## Data for processing
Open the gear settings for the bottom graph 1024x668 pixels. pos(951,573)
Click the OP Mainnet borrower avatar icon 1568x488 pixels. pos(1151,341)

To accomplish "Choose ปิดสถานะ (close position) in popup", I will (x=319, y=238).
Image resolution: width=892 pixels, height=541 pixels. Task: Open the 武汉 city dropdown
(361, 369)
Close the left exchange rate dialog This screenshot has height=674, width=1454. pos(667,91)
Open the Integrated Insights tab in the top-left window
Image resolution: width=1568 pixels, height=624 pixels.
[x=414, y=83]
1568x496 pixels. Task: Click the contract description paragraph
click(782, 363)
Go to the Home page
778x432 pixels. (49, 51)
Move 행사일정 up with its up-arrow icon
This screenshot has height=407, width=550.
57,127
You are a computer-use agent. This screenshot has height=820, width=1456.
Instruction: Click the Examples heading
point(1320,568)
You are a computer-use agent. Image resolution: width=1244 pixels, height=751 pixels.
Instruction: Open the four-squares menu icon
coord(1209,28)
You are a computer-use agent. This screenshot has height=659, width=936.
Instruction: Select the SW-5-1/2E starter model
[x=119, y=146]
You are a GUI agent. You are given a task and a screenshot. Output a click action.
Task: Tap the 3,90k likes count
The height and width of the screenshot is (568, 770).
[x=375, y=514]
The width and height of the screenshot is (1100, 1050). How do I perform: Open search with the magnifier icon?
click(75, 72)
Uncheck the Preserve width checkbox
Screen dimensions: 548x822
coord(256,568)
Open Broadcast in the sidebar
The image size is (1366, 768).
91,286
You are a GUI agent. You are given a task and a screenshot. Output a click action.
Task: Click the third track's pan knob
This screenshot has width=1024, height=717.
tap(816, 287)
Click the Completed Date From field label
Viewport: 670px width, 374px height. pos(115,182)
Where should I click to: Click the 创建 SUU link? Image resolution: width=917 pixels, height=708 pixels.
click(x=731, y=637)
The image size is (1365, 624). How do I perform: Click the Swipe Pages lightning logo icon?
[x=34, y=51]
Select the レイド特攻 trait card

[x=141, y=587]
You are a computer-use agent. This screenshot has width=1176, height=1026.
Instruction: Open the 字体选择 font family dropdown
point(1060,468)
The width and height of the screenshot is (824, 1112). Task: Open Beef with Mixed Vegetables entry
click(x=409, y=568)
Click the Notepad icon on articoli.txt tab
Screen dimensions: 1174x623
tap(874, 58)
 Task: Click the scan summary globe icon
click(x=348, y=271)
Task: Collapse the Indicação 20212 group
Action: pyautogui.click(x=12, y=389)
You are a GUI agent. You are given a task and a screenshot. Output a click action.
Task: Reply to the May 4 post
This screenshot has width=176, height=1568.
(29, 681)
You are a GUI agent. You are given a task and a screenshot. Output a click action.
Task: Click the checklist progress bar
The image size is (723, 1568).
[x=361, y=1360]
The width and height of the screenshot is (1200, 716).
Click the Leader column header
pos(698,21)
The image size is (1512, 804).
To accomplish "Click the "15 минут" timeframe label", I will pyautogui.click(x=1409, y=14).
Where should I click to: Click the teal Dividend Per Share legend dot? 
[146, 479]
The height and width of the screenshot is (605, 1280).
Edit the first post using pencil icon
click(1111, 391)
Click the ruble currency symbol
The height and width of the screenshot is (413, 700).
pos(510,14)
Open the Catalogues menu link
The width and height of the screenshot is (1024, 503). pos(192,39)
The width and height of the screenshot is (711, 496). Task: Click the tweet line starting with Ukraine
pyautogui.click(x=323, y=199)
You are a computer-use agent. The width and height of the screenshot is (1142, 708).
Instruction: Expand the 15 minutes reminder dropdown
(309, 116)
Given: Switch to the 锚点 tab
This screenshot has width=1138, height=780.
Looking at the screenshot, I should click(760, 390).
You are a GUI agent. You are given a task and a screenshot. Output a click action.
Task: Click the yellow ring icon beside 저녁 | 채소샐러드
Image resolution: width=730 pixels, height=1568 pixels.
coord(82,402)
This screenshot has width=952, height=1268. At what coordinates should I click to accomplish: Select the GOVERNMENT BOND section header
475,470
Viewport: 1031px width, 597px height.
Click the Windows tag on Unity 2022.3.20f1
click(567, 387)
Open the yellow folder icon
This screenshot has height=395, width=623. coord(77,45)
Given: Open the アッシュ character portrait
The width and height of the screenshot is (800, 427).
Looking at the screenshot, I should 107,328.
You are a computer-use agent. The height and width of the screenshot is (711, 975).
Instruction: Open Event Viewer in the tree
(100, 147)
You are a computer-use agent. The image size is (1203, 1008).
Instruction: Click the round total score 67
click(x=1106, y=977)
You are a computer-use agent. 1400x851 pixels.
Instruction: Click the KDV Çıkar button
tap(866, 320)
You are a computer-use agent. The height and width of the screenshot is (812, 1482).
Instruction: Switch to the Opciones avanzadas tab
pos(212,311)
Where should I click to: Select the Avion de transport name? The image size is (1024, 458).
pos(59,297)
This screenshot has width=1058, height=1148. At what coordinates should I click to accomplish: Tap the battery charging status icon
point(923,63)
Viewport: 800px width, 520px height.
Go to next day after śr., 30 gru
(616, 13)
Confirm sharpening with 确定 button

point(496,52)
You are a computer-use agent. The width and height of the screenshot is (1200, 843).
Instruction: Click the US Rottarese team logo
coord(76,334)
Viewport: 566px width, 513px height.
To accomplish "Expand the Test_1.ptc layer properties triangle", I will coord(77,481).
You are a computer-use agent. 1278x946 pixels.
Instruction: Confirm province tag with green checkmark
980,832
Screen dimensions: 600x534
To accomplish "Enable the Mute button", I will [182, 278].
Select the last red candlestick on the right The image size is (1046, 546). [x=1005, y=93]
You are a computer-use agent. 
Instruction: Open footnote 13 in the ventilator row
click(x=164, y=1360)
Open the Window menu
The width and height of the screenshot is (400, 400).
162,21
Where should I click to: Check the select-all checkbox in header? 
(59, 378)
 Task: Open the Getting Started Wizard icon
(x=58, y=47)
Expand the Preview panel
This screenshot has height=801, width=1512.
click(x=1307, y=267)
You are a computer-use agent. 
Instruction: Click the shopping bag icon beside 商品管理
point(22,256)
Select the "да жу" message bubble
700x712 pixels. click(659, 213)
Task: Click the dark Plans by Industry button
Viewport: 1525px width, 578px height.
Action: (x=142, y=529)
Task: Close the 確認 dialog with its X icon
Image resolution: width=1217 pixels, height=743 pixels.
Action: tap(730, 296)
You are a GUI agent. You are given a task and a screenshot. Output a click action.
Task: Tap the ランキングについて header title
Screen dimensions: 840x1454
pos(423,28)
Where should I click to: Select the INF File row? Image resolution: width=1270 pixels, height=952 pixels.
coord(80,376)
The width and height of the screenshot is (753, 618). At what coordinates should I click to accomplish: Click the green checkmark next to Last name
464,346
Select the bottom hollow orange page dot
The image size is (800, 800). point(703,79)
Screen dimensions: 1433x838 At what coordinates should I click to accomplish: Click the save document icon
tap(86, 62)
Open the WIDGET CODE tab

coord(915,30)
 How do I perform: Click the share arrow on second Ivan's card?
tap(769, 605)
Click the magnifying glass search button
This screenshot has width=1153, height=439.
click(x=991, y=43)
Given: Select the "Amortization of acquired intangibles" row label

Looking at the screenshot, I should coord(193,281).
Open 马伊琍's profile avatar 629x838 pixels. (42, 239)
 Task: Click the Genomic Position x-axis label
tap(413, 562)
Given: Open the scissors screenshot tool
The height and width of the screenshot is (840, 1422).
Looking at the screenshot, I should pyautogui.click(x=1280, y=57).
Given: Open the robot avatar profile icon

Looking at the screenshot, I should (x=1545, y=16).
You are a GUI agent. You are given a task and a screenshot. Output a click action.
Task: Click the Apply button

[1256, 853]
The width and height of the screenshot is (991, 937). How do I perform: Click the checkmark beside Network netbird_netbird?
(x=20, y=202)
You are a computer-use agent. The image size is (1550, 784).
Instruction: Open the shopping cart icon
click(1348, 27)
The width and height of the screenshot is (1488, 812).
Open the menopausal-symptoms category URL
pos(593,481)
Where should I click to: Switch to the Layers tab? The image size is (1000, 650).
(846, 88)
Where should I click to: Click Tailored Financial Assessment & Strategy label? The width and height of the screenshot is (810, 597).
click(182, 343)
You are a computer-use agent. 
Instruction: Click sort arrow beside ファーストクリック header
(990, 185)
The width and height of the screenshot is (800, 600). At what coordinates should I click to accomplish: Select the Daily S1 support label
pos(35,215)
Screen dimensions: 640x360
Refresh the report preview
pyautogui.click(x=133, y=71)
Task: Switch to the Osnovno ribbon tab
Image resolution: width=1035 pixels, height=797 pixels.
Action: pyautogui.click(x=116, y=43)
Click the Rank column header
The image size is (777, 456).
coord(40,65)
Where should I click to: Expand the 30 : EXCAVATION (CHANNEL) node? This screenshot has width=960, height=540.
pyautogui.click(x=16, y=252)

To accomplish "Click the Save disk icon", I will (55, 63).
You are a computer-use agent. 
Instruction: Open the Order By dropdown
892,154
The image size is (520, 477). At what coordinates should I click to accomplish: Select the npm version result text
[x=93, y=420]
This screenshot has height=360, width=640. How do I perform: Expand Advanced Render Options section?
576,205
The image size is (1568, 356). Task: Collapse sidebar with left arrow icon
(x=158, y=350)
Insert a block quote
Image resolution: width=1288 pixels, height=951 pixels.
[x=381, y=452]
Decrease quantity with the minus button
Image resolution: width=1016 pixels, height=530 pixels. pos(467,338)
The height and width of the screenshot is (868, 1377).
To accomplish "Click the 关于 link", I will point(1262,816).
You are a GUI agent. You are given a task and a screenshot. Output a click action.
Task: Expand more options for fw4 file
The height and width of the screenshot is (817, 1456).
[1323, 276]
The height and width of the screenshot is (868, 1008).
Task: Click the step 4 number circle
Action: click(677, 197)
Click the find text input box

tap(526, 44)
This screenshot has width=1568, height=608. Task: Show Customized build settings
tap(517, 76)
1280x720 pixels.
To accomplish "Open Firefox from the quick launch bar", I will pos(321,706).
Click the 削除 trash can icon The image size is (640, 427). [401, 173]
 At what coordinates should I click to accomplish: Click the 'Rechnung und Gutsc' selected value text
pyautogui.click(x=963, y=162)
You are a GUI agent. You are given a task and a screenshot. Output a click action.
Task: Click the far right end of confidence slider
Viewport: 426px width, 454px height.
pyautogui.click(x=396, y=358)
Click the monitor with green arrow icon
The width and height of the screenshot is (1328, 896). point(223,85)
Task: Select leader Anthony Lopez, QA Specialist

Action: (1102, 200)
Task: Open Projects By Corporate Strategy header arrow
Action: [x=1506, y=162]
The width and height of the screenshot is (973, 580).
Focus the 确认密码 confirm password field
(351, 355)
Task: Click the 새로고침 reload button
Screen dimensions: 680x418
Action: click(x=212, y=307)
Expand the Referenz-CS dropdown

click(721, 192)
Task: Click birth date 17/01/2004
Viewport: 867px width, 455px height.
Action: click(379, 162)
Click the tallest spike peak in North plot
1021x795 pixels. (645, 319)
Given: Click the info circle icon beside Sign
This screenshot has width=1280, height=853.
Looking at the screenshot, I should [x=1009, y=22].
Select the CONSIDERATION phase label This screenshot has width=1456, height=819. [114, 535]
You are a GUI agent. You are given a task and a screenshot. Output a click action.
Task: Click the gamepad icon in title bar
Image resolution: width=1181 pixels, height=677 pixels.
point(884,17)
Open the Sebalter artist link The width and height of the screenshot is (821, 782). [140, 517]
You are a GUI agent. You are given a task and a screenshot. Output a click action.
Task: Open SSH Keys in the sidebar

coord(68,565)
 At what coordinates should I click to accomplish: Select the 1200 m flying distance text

## Goal of the exercise
Both the line containing "The width and height of the screenshot is (711, 496)." and the line containing "is (711, 975)." belong in the answer. Print them and every line above that falls between them exactly, and no others.

## Result
The width and height of the screenshot is (711, 496). Task: Click the tweet line starting with Ukraine
pyautogui.click(x=323, y=199)
You are a computer-use agent. The width and height of the screenshot is (1142, 708).
Instruction: Expand the 15 minutes reminder dropdown
(309, 116)
Given: Switch to the 锚点 tab
This screenshot has width=1138, height=780.
Looking at the screenshot, I should click(760, 390).
You are a GUI agent. You are given a task and a screenshot. Output a click action.
Task: Click the yellow ring icon beside 저녁 | 채소샐러드
Image resolution: width=730 pixels, height=1568 pixels.
coord(82,402)
This screenshot has width=952, height=1268. At what coordinates should I click to accomplish: Select the GOVERNMENT BOND section header
475,470
Viewport: 1031px width, 597px height.
Click the Windows tag on Unity 2022.3.20f1
click(567, 387)
Open the yellow folder icon
This screenshot has height=395, width=623. coord(77,45)
Given: Open the アッシュ character portrait
The width and height of the screenshot is (800, 427).
Looking at the screenshot, I should 107,328.
You are a computer-use agent. The height and width of the screenshot is (711, 975).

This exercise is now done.